Frente a las profundas desigualdades entre las personas, que constituyen un negativo componente social, se reacciona de manera diversa para superar la injusticia que causan. A pesar de declaraciones, programas o mejores intenciones para superarla, la implacable codicia con la que personas, colectivos o naciones se mueven, ha impedido que se logre en su totalidad el respeto a la verdadera dignidad humana.

A pesar también de todas las buenas intenciones declaradas, sobre el golpe propiciado por la pandemia de la covid-19, y que iban encaminadas a hacer reflexionar y a transformar la sociedad que tenemos y la que se vislumbra para los próximos años, la que se atisba ahora para el inmediato futuro es una sociedad con profundas desigualdades y que va a excluir a miles de personas que se van a quedar sin trabajo o que lo van a mantener en unas condiciones laborales muy precarias. Ya hace un tiempo venimos conviviendo con esa categoría que se ha venido en llamar 'trabajadores pobres', que no alcanzan un mínimo para la subsistencia digna.

Según los datos publicados por el Observatorio Social de la Caixa, en julio de 2020 el 1 % más rico obtiene más ingresos que el 50 % más pobre. Una diferencia que aumenta dramáticamente año tras año. Lo más grave es que detrás de estas cifras hay personas y familias que viven en la extrema pobreza mientras aumentan los ingresos de los más ricos. Asistimos, por tanto, a una fractura de la dignidad. Y es que, en esa carrera por obtener el máximo beneficio tomando las decisiones individuales en función del aumento de la propia ganancia, o de situarse por encima de los demás, quedan relegadas muchas personas porque el ascenso de unos se logra dejando atrás a otros y a costa de la pérdida colectiva.

Desde la profunda convicción de que todas las personas tienen la misma dignidad, merecen el mismo respeto y que, por tanto, gozan de los mismos derechos, surge la necesidad de otra mirada, otro criterio, otros valores que eviten esa desigualdad, esa injusticia, y que propicien una sociedad respetuosa en la que a todas las personas se les garantice ese derecho a la dignidad. Ello supone superar la visión de la sociedad como un conjunto de individuos preocupados cada uno por lo suyo; y considerar a la sociedad como el conjunto de personas interdependientes, relacionadas, unidas por un interés común, y donde no se conciba la felicidad sin que sea para todos, es decir, con el reconocimiento efectivo de la dignidad del conjunto de la ciudadanía.

**DATOS EN BRUTO:**
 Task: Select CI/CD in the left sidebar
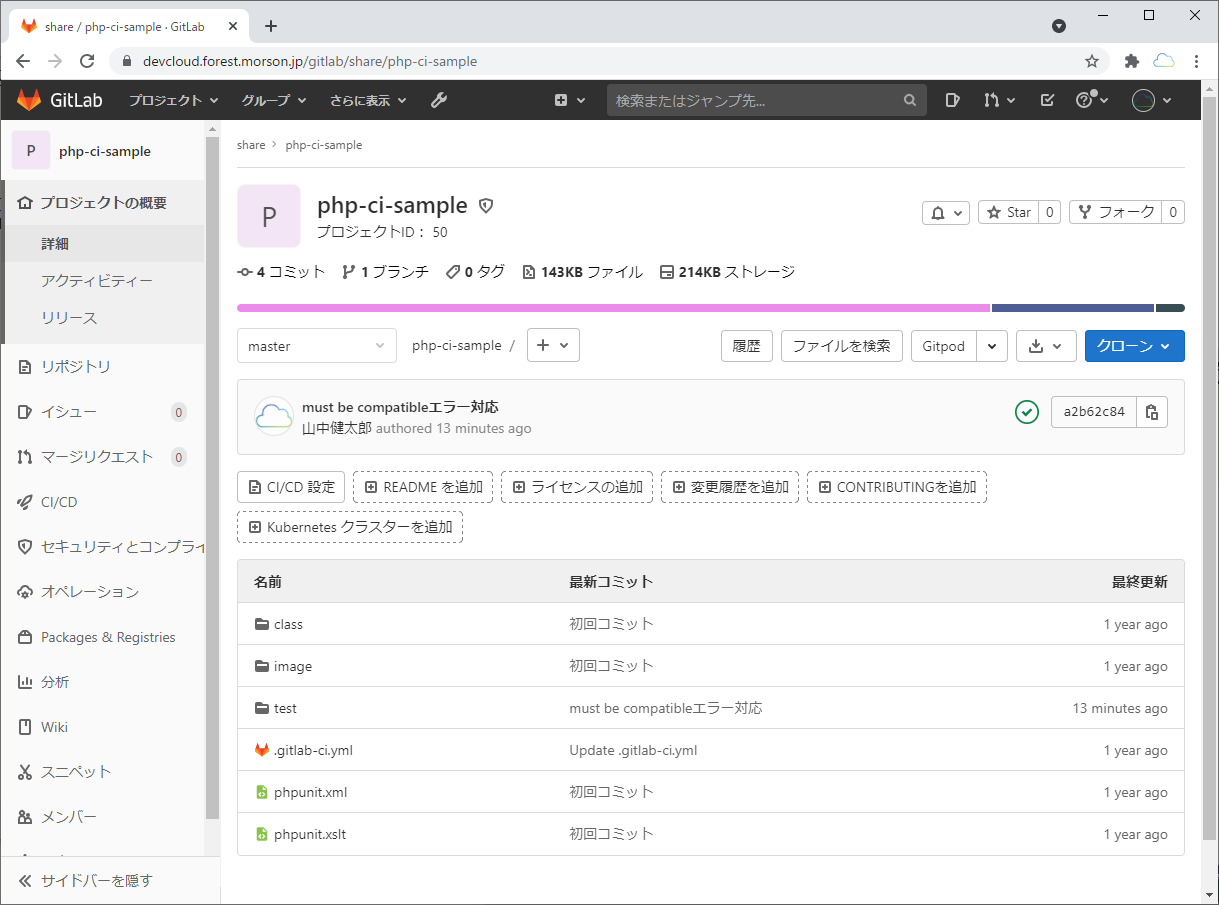pyautogui.click(x=59, y=502)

**EJERCICIOS:**
1) En el texto sobre la desigualdad, ¿quién publicó los datos de julio de 2020?
2) Copia tal cual el pasaje del texto sobre la desigualdad que empieza con las palabras "A pesar también" y termina después de "la subsistencia digna.".
3) Sigue escribiendo el texto sobre la desigualdad a partir de donde termina.
El listado no tiene nada que ver con el texto sobre la desigualdad.

**RESPUESTAS:**
1) El Observatorio Social de la Caixa.

2)
A pesar también de todas las buenas intenciones declaradas, sobre el golpe propiciado por la pandemia de la covid-19, y que iban encaminadas a hacer reflexionar y a transformar la sociedad que tenemos y la que se vislumbra para los próximos años, la que se atisba ahora para el inmediato futuro es una sociedad con profundas desigualdades y que va a excluir a miles de personas que se van a quedar sin trabajo o que lo van a mantener en unas condiciones laborales muy precarias. Ya hace un tiempo venimos conviviendo con esa categoría que se ha venido en llamar 'trabajadores pobres', que no alcanzan un mínimo para la subsistencia digna.

3)
Estamos hablando de una sociedad como un cuerpo único sólido, donde cada miembro se considere agente de esa solidez. Donde se toman las decisiones y se actúa entendiendo que el bienestar sólo es tal cuando alcanza al colectivo y que no se entiende la felicidad como un logro individual. Donde los valores con los que se vive tienen como objetivo la solidez del conjunto. Hablamos de solidaridad. Que es mucho más que mera ayuda. Es compromiso por una sociedad justa, que se mueva por valores de igualdad y respeto. Es estar convencidos de que todas las personas, decimos todas, tienen la misma dignidad que hay que reconocer.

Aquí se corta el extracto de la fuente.